Una modifica del modello di «governance» del Paese, insomma, comporta una pari modifica dell’equilibrio fra i poteri costituzionali, con un conseguente nuovo bilanciamento fra quei pesi e contrappesi il cui equilibrio è essenziale per assicurare un corretto funzionamento dell’impianto costituzionale.
Una tale consapevolezza, tuttavia, imporrebbe una lettura critica delle cause riguardanti la fine della prima Repubblica e l’insano permanere della seconda; dovrebbe essere finalizzata a chiarire i limiti storici e sistemici di quanto accaduto, allo scopo di evitarne il ripetersi. Ciò, tuttavia, presupporrebbe un giudizio il più possibile condiviso tra le forze delle «larghe intese» artefici del percorso di revisione costituzionale. Ipotesi, allo stato delle cose, alquanto improbabile.

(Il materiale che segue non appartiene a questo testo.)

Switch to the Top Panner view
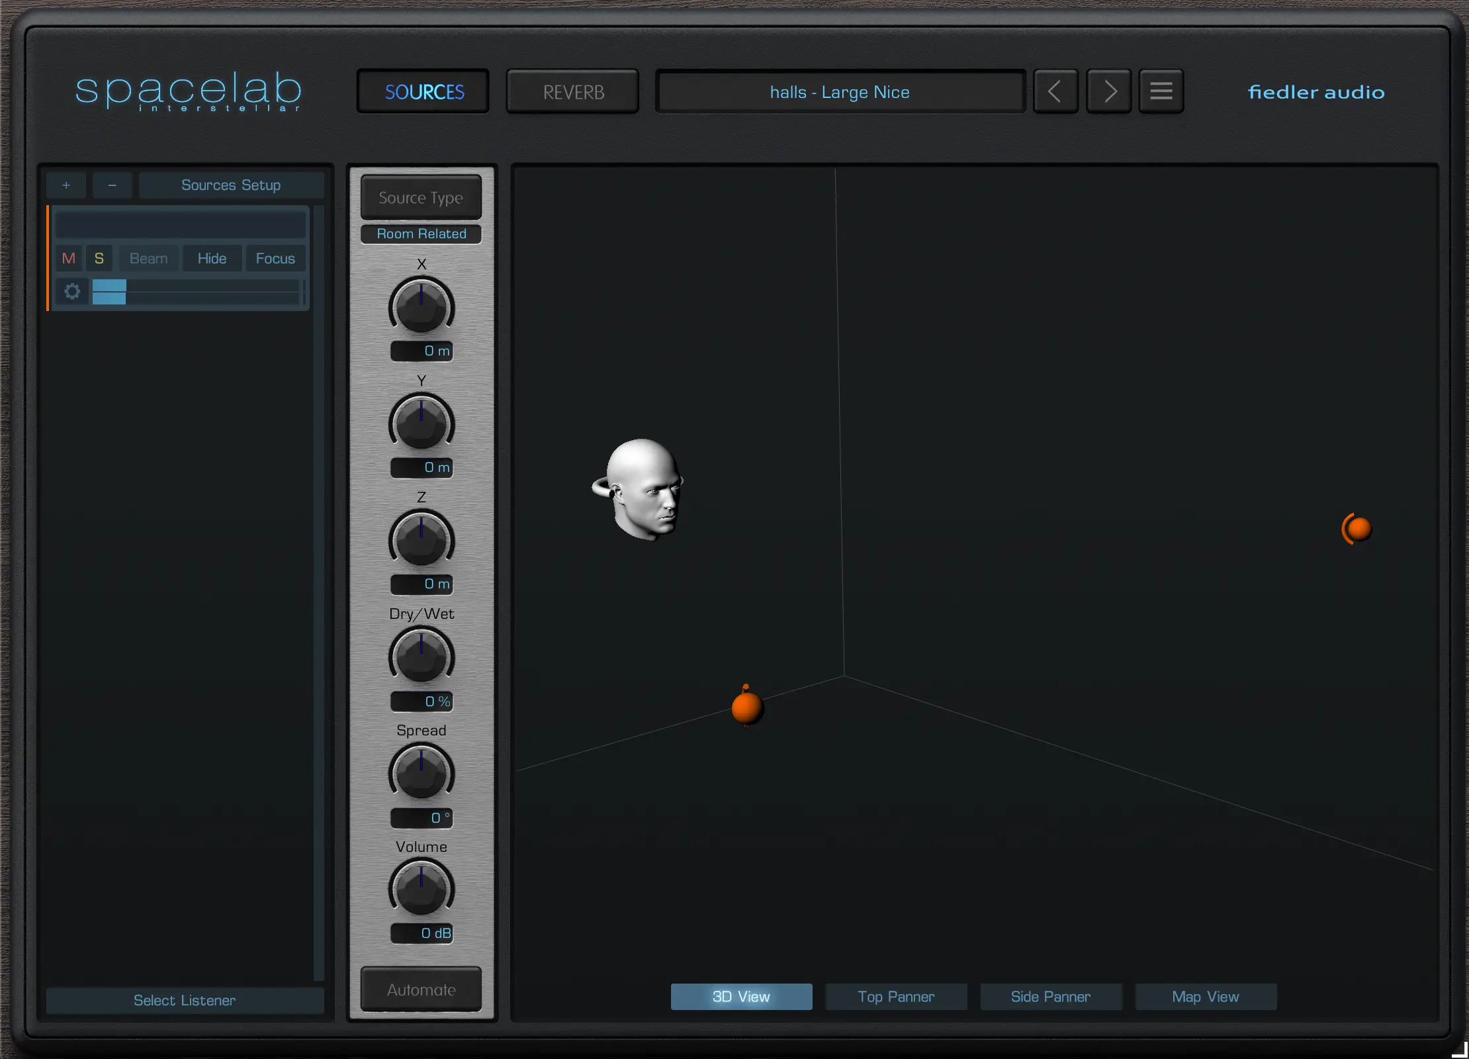Viewport: 1469px width, 1059px height. (x=896, y=997)
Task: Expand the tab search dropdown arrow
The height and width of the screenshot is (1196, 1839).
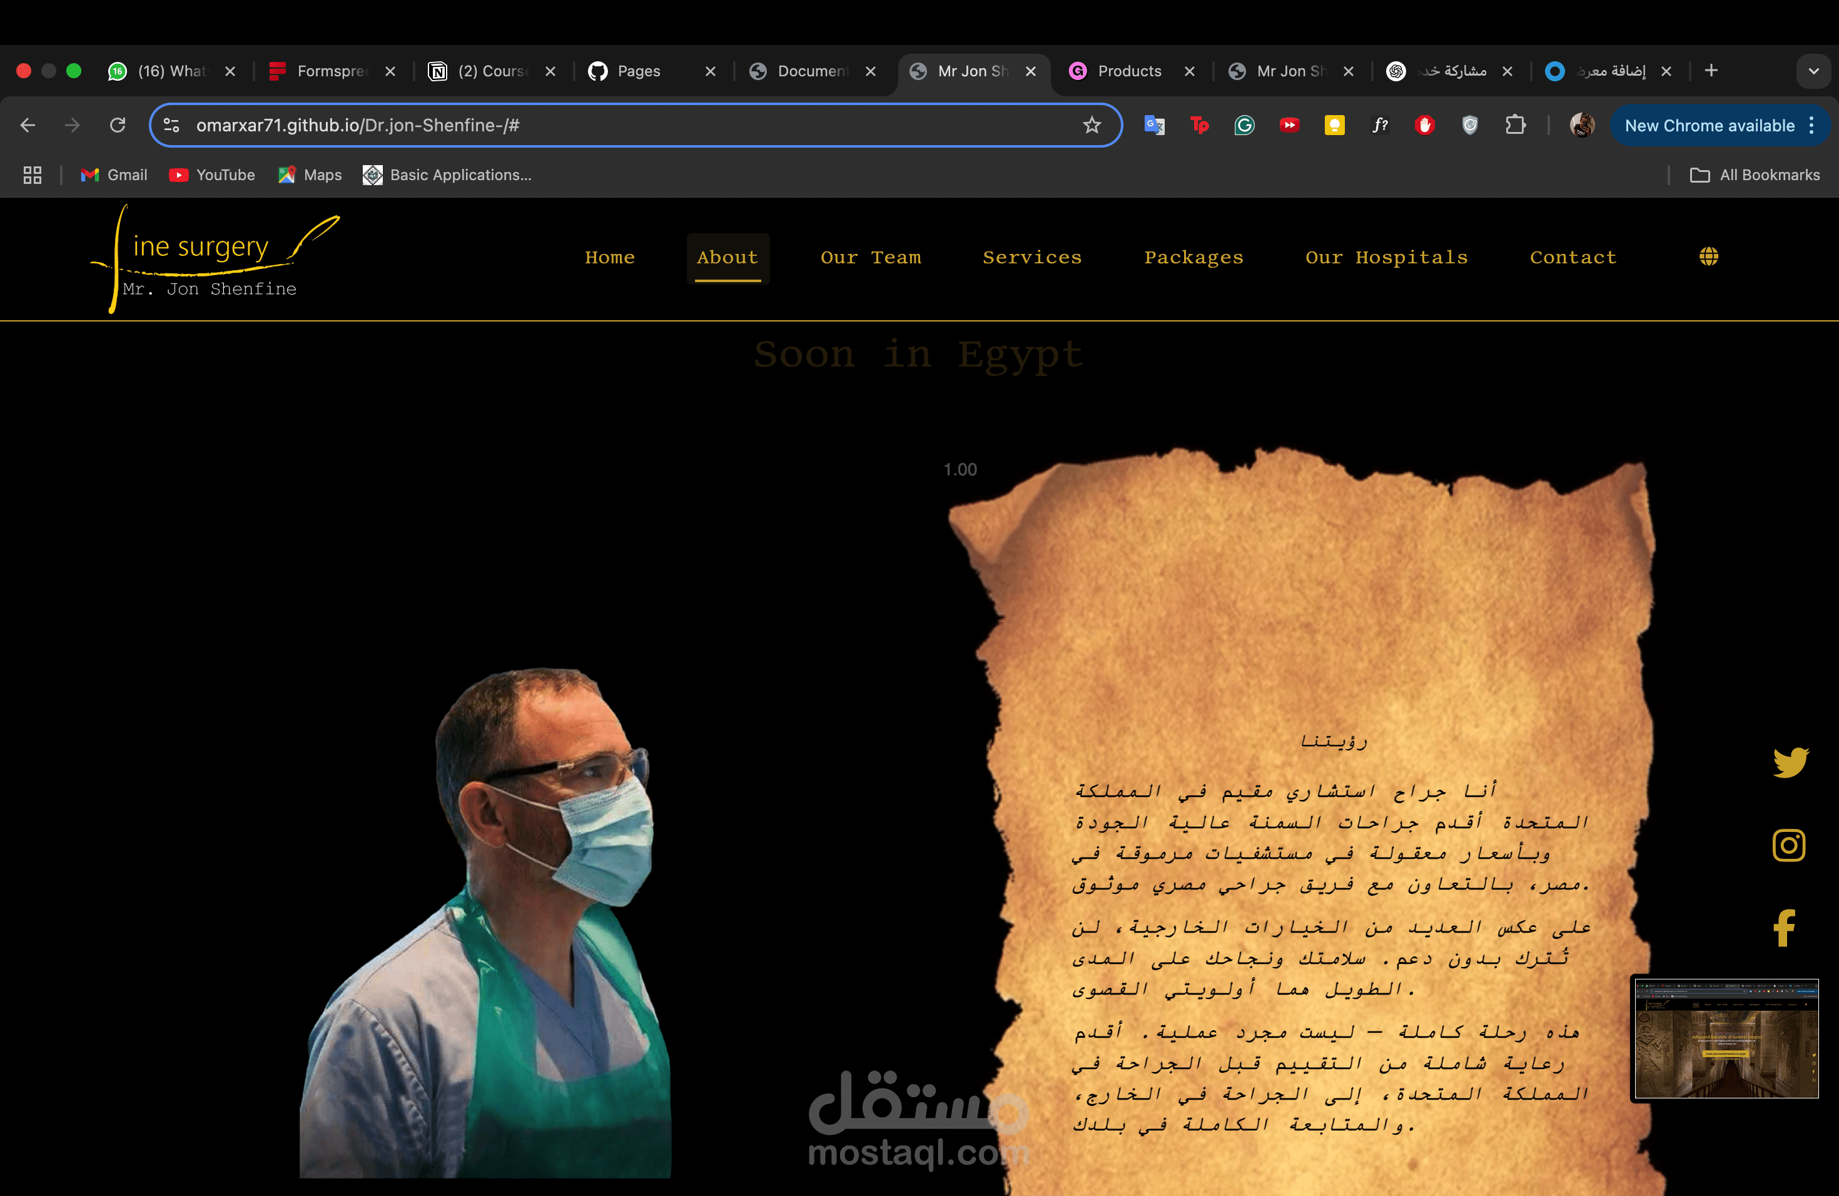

In assenza di una tale disponibilità, per contro, occorrerebbe lasciare stare i grandi progetti di revisione, i quali, se monchi, sono ineludibilmente e pericolosamente volti al fallimento; piuttosto, abbandonato ogni faraonico programma di trasformazione istituzionale, sarebbe sufficiente concentrarsi su quelle minime e funzionali operazioni di manutenzione costituzionale (federalismo, bicameralismo, costi della politica) indispensabili al Paese per cercare di voltar pagina. E questa volta per davvero.